#### [EXERCISE INSTRUCTIONS]
In the records below, find the line that contains "Desenvolvimento (162, 1757)" and the line that contains "Competições em curso (60, 1757)", then retype exactly those two lines and every line between them.

#### [Source data]
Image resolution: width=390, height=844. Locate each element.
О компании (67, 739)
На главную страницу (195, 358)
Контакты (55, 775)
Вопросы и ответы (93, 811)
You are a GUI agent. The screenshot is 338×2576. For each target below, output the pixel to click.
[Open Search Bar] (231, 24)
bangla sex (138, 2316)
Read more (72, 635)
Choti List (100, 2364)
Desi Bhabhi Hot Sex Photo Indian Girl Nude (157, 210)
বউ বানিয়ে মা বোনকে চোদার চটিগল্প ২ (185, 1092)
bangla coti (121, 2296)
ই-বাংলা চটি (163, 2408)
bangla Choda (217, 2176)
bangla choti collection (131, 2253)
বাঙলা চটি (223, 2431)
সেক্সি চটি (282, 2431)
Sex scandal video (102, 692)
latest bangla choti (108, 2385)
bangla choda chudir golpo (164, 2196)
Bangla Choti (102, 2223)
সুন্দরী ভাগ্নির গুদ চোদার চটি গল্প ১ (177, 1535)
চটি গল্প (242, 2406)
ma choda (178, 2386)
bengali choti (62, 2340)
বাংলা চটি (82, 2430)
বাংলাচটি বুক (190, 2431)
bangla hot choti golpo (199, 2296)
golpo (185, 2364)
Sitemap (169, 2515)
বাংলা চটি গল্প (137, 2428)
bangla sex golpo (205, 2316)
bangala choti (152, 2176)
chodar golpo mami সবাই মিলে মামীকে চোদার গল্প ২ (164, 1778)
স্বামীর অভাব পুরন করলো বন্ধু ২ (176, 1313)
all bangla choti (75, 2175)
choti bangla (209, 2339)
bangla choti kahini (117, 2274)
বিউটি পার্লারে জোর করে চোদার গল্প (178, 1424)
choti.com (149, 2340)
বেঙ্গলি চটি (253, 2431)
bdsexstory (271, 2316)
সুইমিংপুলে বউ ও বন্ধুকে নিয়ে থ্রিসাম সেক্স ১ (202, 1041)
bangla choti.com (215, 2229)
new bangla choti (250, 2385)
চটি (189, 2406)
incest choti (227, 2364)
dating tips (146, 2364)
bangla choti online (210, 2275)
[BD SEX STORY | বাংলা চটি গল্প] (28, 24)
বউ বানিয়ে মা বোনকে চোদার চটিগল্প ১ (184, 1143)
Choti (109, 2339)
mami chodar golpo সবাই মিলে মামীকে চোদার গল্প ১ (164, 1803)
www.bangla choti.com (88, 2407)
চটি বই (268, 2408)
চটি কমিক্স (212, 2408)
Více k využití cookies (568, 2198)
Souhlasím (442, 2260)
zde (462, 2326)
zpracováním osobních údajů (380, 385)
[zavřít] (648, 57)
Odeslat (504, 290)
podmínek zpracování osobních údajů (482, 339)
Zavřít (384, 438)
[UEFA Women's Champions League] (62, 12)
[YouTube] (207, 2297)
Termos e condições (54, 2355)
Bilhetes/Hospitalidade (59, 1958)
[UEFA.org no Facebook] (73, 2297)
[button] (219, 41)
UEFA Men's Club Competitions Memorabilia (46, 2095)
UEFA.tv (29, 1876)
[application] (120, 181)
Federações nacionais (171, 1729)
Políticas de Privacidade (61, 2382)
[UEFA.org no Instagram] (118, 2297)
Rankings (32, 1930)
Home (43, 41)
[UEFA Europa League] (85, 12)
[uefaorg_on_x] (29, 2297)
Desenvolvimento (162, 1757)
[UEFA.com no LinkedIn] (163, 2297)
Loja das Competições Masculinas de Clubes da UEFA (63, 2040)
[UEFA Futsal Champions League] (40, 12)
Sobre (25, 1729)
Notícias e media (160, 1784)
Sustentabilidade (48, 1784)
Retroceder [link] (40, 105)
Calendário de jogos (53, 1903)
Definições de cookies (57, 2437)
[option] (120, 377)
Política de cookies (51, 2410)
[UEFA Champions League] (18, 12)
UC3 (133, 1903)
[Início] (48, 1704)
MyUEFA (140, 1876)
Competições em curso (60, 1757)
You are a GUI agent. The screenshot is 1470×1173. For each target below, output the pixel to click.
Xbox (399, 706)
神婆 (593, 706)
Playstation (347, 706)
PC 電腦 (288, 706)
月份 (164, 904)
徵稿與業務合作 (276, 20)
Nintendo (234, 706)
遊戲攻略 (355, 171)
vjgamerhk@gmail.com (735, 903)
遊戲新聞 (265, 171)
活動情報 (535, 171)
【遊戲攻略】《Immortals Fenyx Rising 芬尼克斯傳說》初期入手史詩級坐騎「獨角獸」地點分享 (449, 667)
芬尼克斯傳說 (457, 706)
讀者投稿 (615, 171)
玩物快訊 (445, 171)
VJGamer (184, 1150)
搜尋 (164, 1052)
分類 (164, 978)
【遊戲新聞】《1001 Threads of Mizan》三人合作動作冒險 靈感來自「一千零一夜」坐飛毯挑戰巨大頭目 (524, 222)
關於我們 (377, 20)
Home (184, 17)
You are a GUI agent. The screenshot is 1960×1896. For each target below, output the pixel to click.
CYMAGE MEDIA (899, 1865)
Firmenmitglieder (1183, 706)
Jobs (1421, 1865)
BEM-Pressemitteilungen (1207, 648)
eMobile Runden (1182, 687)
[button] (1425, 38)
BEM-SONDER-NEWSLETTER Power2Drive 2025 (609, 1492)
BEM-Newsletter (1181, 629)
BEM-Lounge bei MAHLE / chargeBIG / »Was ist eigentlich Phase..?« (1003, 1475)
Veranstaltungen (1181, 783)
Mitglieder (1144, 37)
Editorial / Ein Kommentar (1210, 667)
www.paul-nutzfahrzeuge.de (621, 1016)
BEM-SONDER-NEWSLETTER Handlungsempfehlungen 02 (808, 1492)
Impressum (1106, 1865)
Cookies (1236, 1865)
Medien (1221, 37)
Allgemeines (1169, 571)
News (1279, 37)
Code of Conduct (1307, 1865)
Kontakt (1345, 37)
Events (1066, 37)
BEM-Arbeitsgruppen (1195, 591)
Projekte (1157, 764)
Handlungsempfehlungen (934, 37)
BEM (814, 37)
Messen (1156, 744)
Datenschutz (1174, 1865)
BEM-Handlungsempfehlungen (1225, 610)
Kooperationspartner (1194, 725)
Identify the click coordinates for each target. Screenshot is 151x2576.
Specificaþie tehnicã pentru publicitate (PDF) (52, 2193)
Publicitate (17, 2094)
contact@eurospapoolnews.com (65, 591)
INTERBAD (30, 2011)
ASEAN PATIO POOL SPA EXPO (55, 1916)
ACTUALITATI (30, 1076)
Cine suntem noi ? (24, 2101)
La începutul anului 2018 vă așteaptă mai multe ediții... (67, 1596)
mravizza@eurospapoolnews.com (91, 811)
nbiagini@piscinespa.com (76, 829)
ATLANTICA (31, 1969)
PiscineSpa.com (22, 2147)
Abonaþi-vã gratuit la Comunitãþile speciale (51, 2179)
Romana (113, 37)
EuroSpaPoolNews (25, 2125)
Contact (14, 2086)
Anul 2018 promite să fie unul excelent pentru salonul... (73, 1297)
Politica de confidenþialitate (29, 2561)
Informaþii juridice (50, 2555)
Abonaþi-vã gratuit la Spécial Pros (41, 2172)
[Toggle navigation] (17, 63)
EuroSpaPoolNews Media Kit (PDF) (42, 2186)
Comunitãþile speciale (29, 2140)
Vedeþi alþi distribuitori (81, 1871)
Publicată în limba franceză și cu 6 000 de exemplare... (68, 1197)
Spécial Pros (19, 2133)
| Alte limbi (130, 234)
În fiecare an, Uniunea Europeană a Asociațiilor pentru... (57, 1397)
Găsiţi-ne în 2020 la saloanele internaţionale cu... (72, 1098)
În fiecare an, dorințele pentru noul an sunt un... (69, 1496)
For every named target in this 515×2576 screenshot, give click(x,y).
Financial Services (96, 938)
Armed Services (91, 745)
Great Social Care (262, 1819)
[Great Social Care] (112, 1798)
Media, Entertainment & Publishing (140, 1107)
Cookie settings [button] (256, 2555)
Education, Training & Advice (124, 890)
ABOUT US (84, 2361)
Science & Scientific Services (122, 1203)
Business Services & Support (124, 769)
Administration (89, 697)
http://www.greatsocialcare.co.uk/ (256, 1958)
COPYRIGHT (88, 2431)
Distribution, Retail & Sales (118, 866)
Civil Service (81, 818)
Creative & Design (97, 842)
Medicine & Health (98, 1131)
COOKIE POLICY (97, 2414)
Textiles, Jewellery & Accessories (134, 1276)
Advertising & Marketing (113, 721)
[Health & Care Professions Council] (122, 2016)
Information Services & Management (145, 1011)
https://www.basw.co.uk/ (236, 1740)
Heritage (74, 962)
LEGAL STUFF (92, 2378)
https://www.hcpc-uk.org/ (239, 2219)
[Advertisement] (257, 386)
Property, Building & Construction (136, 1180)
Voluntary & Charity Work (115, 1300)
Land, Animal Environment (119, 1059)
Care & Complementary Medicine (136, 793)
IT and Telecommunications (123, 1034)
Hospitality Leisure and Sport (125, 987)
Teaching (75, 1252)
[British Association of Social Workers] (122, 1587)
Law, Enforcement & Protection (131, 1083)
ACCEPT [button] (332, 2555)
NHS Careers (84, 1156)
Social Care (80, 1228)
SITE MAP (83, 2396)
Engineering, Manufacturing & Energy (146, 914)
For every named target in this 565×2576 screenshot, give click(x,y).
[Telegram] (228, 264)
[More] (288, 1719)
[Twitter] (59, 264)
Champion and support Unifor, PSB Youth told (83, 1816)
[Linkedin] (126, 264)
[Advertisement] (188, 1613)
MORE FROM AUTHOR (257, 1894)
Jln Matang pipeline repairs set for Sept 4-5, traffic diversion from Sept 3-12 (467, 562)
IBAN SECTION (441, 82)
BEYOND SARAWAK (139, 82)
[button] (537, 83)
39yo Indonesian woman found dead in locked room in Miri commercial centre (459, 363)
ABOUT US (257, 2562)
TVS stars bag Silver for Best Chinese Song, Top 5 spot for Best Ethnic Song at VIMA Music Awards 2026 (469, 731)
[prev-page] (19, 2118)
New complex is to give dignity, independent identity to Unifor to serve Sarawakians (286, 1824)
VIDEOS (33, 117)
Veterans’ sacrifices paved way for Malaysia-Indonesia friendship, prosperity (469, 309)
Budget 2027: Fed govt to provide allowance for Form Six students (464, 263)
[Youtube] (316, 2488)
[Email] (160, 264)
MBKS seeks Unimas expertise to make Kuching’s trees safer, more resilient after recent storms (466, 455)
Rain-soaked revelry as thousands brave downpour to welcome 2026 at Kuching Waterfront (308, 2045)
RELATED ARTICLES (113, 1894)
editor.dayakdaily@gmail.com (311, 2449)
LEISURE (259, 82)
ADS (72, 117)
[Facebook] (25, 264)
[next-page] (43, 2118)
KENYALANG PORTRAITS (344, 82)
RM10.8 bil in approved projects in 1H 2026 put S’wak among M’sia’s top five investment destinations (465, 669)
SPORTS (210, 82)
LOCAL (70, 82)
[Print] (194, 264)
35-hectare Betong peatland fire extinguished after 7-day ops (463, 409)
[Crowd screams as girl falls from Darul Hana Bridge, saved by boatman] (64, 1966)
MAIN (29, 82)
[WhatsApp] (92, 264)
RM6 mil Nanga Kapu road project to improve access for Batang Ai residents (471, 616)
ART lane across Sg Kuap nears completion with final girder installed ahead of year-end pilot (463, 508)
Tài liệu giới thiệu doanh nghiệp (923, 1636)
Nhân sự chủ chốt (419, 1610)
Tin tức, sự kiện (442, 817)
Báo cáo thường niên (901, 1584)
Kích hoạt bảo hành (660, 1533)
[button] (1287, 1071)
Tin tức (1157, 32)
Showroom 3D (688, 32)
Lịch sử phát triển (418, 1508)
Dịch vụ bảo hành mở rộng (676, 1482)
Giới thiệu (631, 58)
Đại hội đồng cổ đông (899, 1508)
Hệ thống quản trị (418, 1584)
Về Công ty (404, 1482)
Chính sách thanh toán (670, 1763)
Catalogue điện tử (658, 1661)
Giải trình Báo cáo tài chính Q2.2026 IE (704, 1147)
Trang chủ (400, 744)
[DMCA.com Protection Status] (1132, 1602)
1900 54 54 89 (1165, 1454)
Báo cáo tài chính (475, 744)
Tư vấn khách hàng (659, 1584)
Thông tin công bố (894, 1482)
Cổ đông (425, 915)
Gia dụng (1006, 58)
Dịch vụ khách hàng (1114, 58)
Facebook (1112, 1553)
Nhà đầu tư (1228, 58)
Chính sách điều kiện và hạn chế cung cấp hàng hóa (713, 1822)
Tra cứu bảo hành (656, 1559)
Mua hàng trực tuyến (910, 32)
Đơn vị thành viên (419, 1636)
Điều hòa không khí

#### [ANSWER BOX]
Desenvolvimento (162, 1757)
[UEFA.com no LinkedIn] (163, 2297)
Loja das Competições Masculinas de Clubes da UEFA (63, 2040)
[UEFA Futsal Champions League] (40, 12)
Sobre (25, 1729)
Notícias e media (160, 1784)
Sustentabilidade (48, 1784)
Retroceder [link] (40, 105)
Calendário de jogos (53, 1903)
Definições de cookies (57, 2437)
[option] (120, 377)
Política de cookies (51, 2410)
[UEFA Champions League] (18, 12)
UC3 (133, 1903)
[Início] (48, 1704)
MyUEFA (140, 1876)
Competições em curso (60, 1757)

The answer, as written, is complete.